Reproduce the data below line for line, without any change, and leave the pictures out.

— Start DATA IN THIS EXERCISE —

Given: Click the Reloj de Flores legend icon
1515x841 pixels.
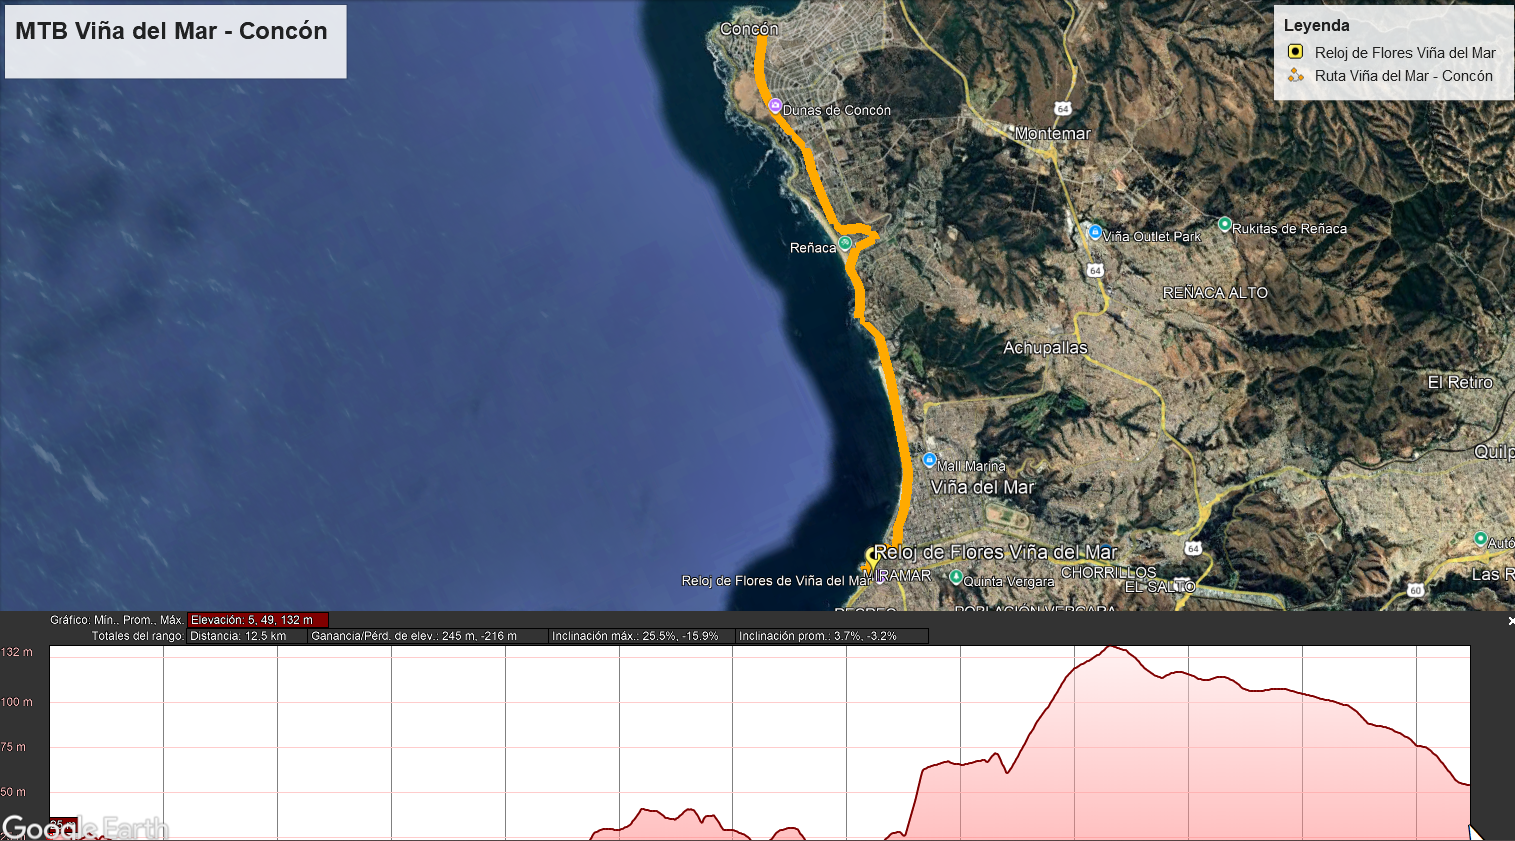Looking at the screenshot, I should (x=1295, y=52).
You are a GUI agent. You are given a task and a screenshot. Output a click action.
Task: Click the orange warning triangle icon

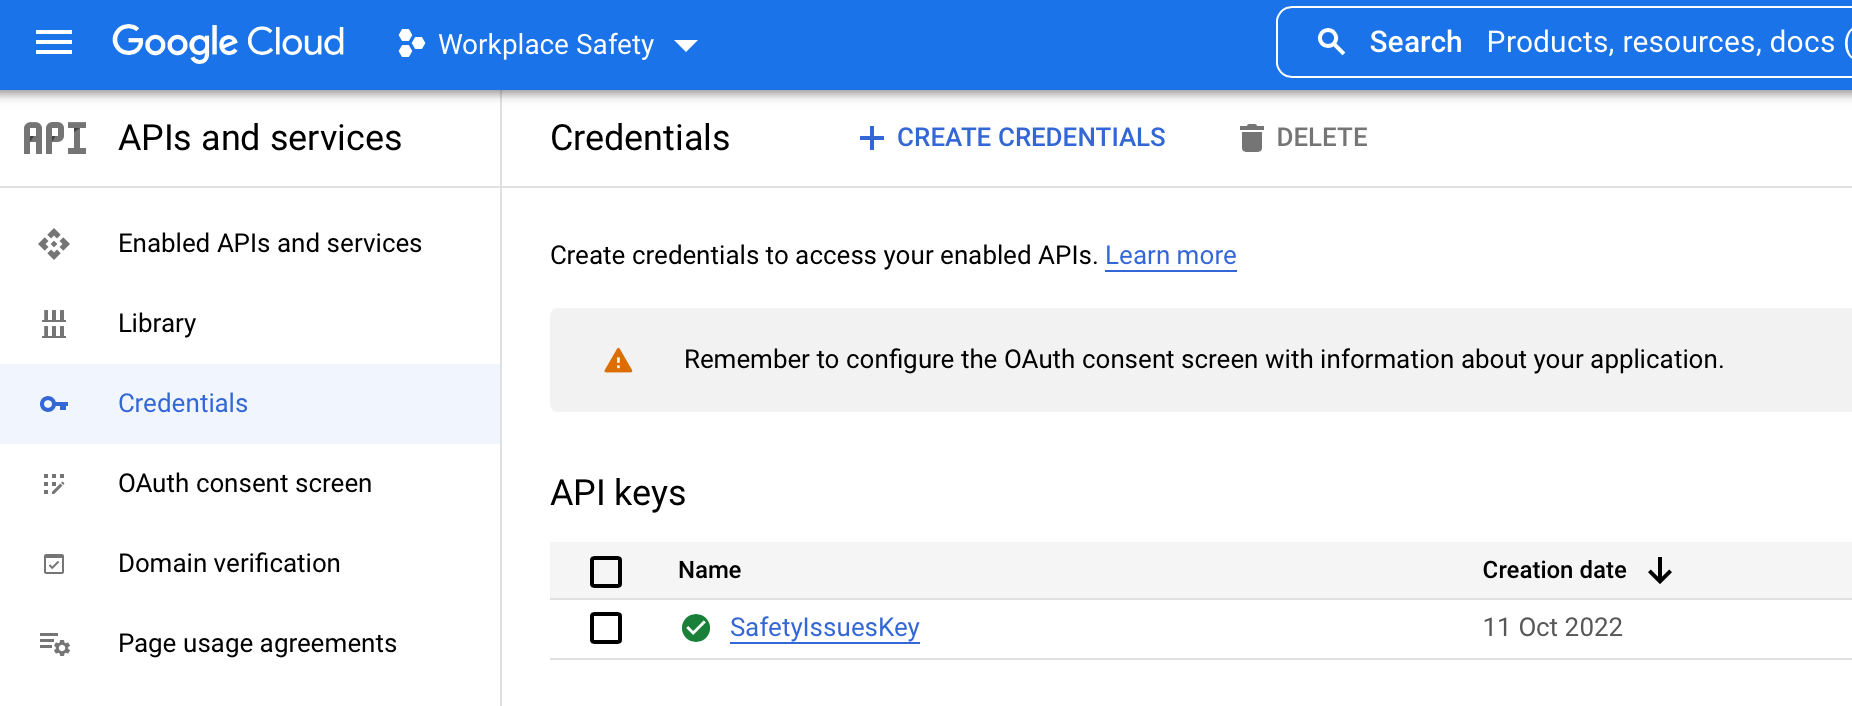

— End DATA IN THIS EXERCISE —

§ **WRITTEN ANSWER**:
Given: Click the Reloj de Flores legend icon
1515x841 pixels.
Looking at the screenshot, I should (x=1295, y=52).
You are a GUI agent. You are given a task and a screenshot. Output a click action.
Task: Click the orange warning triangle icon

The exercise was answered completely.